Les urines sont aussi un bon indicateur de l’état d’hydratation du corps. S’il est illusoire d’attendre des urines claires, des urines foncées et peu abondantes sont un signe d’une hydratation insuffisante. L’absence d’urine est un signe de gravité traduisant une souffrance du rein qui doit amener une consultation médicale sans délai.
Quelle stratégie de nutrition ?
Afin de prévenir les cas de déshydratation, il existe quelques règles simples à connaître afin d’éviter les pièges de la chaleur.

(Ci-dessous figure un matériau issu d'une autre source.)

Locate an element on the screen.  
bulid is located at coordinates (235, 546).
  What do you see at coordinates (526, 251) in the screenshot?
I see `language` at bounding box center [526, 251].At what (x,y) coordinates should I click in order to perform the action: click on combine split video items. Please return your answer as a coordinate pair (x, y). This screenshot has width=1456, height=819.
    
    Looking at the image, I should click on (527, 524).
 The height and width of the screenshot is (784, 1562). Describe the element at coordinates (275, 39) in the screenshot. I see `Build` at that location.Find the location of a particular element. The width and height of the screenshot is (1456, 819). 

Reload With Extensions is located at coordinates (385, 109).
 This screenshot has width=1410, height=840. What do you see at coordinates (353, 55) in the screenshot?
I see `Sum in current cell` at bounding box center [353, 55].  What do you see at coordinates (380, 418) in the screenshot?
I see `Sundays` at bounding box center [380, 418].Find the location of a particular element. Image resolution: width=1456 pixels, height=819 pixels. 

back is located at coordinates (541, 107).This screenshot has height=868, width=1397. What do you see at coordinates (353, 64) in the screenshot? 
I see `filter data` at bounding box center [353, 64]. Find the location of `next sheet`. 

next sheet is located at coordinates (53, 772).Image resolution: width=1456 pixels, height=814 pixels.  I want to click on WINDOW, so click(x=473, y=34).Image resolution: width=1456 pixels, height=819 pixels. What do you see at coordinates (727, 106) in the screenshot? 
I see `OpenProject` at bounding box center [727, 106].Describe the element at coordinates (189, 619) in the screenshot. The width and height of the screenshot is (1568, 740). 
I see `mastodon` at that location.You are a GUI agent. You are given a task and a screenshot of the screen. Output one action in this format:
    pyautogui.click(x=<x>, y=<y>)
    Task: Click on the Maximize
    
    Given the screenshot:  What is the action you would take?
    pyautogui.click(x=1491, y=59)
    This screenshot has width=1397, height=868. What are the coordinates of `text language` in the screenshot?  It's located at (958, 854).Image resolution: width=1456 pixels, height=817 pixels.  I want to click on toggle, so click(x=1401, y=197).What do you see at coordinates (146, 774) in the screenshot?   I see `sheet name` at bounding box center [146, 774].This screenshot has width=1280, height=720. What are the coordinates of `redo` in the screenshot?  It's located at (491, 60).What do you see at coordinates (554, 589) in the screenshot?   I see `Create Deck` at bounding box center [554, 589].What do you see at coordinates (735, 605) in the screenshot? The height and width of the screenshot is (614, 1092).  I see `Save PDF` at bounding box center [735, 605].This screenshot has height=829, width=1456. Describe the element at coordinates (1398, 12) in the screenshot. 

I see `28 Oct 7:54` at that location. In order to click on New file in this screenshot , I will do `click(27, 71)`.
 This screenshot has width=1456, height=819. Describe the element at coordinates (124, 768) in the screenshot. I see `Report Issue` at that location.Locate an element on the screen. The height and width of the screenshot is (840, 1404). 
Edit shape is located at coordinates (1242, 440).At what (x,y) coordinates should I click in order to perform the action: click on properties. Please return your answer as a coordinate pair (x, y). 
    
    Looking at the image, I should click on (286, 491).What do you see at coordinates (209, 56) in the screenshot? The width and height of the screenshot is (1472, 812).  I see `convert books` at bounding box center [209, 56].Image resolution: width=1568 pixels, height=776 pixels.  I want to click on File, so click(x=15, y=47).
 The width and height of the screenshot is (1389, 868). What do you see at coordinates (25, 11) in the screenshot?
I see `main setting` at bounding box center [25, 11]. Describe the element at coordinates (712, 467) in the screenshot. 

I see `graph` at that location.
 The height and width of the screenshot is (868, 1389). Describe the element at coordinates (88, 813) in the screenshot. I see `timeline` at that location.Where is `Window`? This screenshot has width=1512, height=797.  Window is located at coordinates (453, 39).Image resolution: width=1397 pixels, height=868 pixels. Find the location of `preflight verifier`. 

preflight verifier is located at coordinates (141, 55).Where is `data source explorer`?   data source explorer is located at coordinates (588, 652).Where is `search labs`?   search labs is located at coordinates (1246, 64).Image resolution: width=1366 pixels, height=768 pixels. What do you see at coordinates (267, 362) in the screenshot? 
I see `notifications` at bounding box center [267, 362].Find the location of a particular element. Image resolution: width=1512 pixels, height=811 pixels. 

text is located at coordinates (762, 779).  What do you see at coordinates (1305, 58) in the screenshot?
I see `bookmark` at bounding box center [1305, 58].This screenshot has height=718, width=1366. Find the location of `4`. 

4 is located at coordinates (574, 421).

- Etre à l’écoute de sa soif plutôt que de boire une quantité d’eau précise. Le volume d’eau à boire varie très fortement selon les situations. Il peut aller jusqu’à 8L par jour lors d’activités physiques intenses et prolongées. Mais, la consommation excessive d’eau (surhydratation) est également dangereuse. Par conséquent, il est préférable de boire dès les premières sensations de soif, afin de compenser les pertes par sudation mais de ne pas se forcer à boire en permanence. L’idée est donc de s’hydrater régulièrement pour éviter qu’une déshydratation trop importante ne s’installe.
- Il est préférable de boire régulièrement plutôt qu’une grande quantité en une seule prise. Si les quantités varient selon les personnes et les situations, il faut en moyenne absorber 150ml-250ml d’eau toutes les 20 minutes lors d’un exercice intense.
- En cas de déshydratation, il est conseillé de privilégier l’eau mais aussi des boissons comprenant un apport sodé afin de compenser les pertes de sel dans la sueur. C’est pourquoi les sachets de boissons de l’effort compris dans les rations comprennent un peu de « sucre » mais aussi du sel. Il est possible de faire soi-même ses propres boissons avec du sirop de fruit et des sachets de sel de table. Par exemple, couper un tiers de jus de raisin avec de l’eau et un ou deux sachets de sel convient parfaitement. Pour rompre la monotonie et l’écœurement, les potages déshydratés ou les bouillons cubes sont un très bon complément au repas du soir.
Attention aux faux bons amis
Voici quelques pièges auxquels il faut faire attention pour conserver ses performances et éviter les accidents :
- S’acclimater ne signifie pas perdre moins d’eau, au contraire ! Quand le corps « s’acclimate », il apprend à mieux réguler sa température centrale. Pour y parvenir, le corps sue en plus grande quantité. Ainsi, la personne tolère mieux la chaleur, mais elle perd aussi plus d’eau. Sa sueur est cependant moins salée car elle perd moins de sel. Les personnes acclimatées doivent donc faire particulièrement attention à leur hydratation.
- Il faut faire la différence entre les boissons énergisantes (Monster, Redbull…) et les boissons énergétiques (Powered, Isostar…). Les boissons énergisantes ne sont pas conçues pour les fortes chaleurs. Elles sont trop concentrées en glucides ce qui provoque un ralentissement de la digestion. Ainsi, si une boisson idéale contient normalement 50 à 60g de glucides pour 1 litre, les boissons énergisantes en contiennent près de 150g par litre. De plus elles ne contiennent pas de sel. Elles peuvent donc être consommées de façon modérée pour un usage récréatif mais elles ne sont pas à mettre dans une gourde en prévision d’un effort physique.